Be inventive. In Europe, a few olives and capers in a dish is a perfect respectible side to a glass of wine. Bits of cheese, cut up veggies, hummus or eggplant dip are also elegant. You don't need a lot. However, if all else fails... that half eaten bag of chips will probably work too.

Thursday, September 07, 2006

Screwtops - Maybe Not So Bad After All?

I've had many discussions with my husband Mark about the benefits of cork vs. screwtops for wine. The discussions usually follow the same route - he says that corks are archaic and a pain, and I say that screwtops are an indication of cheapo wine.
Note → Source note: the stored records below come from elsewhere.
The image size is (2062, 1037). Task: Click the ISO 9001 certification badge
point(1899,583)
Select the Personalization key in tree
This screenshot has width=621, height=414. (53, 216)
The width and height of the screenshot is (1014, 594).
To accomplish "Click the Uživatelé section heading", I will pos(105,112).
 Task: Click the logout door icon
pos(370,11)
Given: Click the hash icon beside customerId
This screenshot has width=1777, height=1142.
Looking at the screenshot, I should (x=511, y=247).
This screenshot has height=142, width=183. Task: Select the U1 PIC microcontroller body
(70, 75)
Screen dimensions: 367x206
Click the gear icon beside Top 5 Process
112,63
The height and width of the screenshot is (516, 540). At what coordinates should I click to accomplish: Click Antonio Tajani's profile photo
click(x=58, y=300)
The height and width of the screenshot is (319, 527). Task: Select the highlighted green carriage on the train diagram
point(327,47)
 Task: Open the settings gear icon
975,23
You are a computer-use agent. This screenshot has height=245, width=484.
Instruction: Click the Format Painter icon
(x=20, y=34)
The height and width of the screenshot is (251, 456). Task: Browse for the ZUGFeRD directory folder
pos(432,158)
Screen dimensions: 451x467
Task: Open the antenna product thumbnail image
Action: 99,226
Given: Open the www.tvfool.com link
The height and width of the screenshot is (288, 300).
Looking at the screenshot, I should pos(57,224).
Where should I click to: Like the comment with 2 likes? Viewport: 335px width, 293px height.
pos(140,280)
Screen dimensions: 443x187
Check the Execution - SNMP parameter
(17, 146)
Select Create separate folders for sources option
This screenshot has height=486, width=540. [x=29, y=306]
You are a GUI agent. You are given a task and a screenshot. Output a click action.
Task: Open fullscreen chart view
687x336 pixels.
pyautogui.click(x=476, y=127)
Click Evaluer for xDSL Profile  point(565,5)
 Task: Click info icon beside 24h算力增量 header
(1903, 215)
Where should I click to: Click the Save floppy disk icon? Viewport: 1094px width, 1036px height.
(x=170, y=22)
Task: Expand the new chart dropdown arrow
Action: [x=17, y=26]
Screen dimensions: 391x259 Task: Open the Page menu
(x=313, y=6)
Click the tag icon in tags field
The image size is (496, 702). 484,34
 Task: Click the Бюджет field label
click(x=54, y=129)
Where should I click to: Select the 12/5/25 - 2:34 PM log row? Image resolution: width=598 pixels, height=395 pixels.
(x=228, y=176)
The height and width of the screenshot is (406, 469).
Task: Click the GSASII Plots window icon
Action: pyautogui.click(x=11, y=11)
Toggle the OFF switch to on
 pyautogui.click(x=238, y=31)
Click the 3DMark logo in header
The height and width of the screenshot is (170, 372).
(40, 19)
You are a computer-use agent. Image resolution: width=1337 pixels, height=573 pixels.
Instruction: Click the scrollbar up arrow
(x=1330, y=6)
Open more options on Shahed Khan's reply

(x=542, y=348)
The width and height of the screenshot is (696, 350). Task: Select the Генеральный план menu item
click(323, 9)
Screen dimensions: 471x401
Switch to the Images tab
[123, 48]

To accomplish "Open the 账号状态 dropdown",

Then we just drink whatever we've opened and that's the end of it.

But recently, while writing an article on screwtops vs corks, I learned some things that made me (at least slightly) rethink my position. First of all, cork taint affects a LOT of wine - statistics indicate that as many as 5% of wines are ruined by it. Plastic or synthetic corks prevent cork taint, but are a bear to pull out - even with a good corkscrew - and are even worse to try to get back into the bottle. New Zealand decided to address this problem by using screwtops for their wine. I read a recent statistic that showed that 70% of New Zealand wine is now topped with a screwtop! Other countries have begun adopting screwtops as well, and California's PlumpJack Winery has bottled its high-end reserve wine in a screwtop. Hey - if it's good enough for PlumpJack, it should be good enough for me, right?

There are clearly some benefits to screwtops. They are easy to open, easy to reseal, and you don't have to store wine on its side to keep the screwtop damp. You don't need a fancy opener. But there are some downsides too... for example, you don't need a fancy opener. The ceremony of uncorking a wine will be reduced to a twist of the wrist - the same as you'd do for a bottle of Pepsi. Does that take away some of the 'fun' of wine drinking? For some of us, perhaps it does.

I'll be interested to see what other wineries adopt the screwtop, and which ones go for alternatives to cork or screwtops - such as glass stoppers. In the meantime, I won't turn up my nose to a screwtop wine.